How many times in the decades I practiced did I hear claims of a new ‘non-addicting’ pain relieving narcotic. Talwin (Pentazocine) comes to mind along with others. None were, of course, giving rise to a certain cynicism on my part. However, one (called IBNtxA) may actually be in sight if the following paper [ Proc. Natl. Acad. Sci. vol. 108 pp. 19784 – 19789 ’11 (6 Dec issue) ] actually holds up. It certainly would be a great Christmas present for the many people suffering chronic pain.
To follow this post you’ll need to understand gene structure, including promoters, introns, exons, alternative splicing, 7 transmembrane receptors Don’t twitch — all the background you need is to be found in the category https://luysii.wordpress.com/category/molecular-biology-survival-guide/ and one other article https://luysii.wordpress.com/2010/09/08/positive-allosteric-modifiers-exciting-and-humbling/
Morphine and all narcotics bind to a subset of a large class of proteins (7 transmembrane receptors) found on the surface of neurons (and all cells) to produce their effects. They are large proteins with hundreds of amino acids. There are 3 types of narcotic (opiate) receptors known, the product of 3 genes (mu, kappa and delta). Morphine analgesia is primarily due to binding to the mu receptor.
In the mouse (where this work was done) the gene for the mu opiate receptor spreads over 250,000 nucleotide positions (not a misprint) and contains 14 different exons. Usually exons are numbered starting from the amino terminal end of the protein to the carboxy terminal end (the same way that the amino acids of a protein are numbered). However, two new exons (#11, #12) have been discovered, and they are upstream (5′ to) the original exon #1.
By January 2011 some 24 splice variants of the mu opiate receptor were known (in the mouse). Along with exon #1, exon #11 can act as a promoter for gene transcription. Given the technology we have, it is possible to knock out any given exon of a protein we wish. When they knocked out exon #1, some of the knockouts still responded to heroin (contrary to expectation) even though they no longer responded to morphine,which led to the discovery of the ability of exon #11 to start gene transcription (e.g. act as a promoter).
Drug discovery chemists will be interested to see how close the compound IBNtxA is to naltrexone (a classic mu opiate antagonist) — see the paper There are really only two modifications, the ketone in one ring is reduced to OH, and a IodoBenazmide derivative is hung off the same ring. That’s it. Nonetheless IBNtxA is 10 times more potent in pain relief (in mice) than morphine — so it’s an agonist rather than an antagonist. The authors are working on other IBNtxA variants and have found some that are even more potent. Knock out exon #11 and IBNtxA loses its effect.
Now comes the good part. There is no respiratory depression with IBNtxA. Morphine addicts die of overdoses because they stop breathing. Even better, there is no physical dependence (e.g. when the animals are given dose after dose, there are no signs of withdrawal when the doses are stopped). The animals won’t work to get the drug (e.g. no reinforcement). We’ll see if this holds up in man.

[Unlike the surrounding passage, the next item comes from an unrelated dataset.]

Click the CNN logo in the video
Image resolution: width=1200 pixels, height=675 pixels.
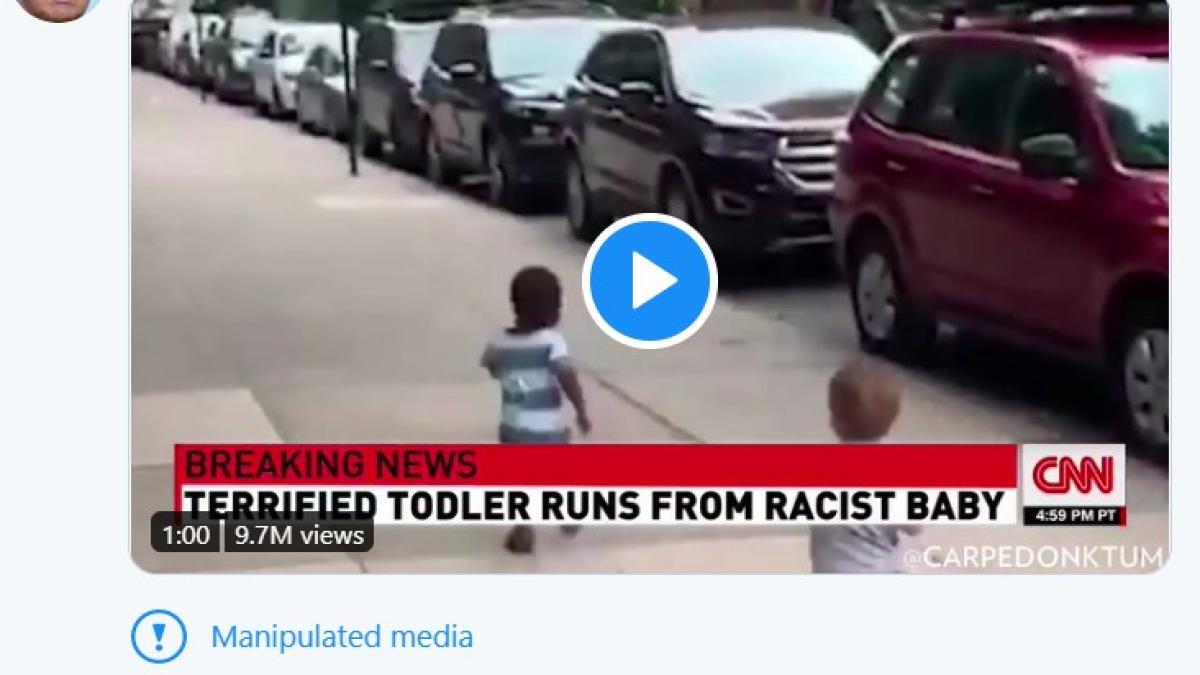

So IBNtxA is binding to splice variants of the mu opiate receptor made from the exon #11 promoter. Some of these variants have only 6 transmembrane segments (rather than the usual 7), some have 5 and on variant has just 1 transmembrane receptor.
How do we know IBNtxA isn’t working on the other two opiate receptors (kappa and delta)? Because these can be knocked out and it still works. How do we know it isn’t working on some of the zillions of other 7 transmembrane receptors? Because its analgesic effects are blocked by another classic opiate antagonist (levallorphan). The authors don’t mention whether or not the parent compound (Naltrexone) blocks the analgesic effects of IBNtxA.
It’s not hard to see why the exon #11 promoter products would act differently than the classic 7 transmembrane receptors. It will be of interest to see if they bind to G proteins inside the cell. Perhaps beta-arrestin is involved in their mode of activity.
This may be a tremendous advance ! (if it holds up). The paper is from Sloan Kettering and the Robert Wood Johnson Medical School in NJ, which gives it a certain versimilitude — but remember that even august institutions can get taken (Hauser at Harvard, Schon at Bell Labs), particularly when the results are desired by all.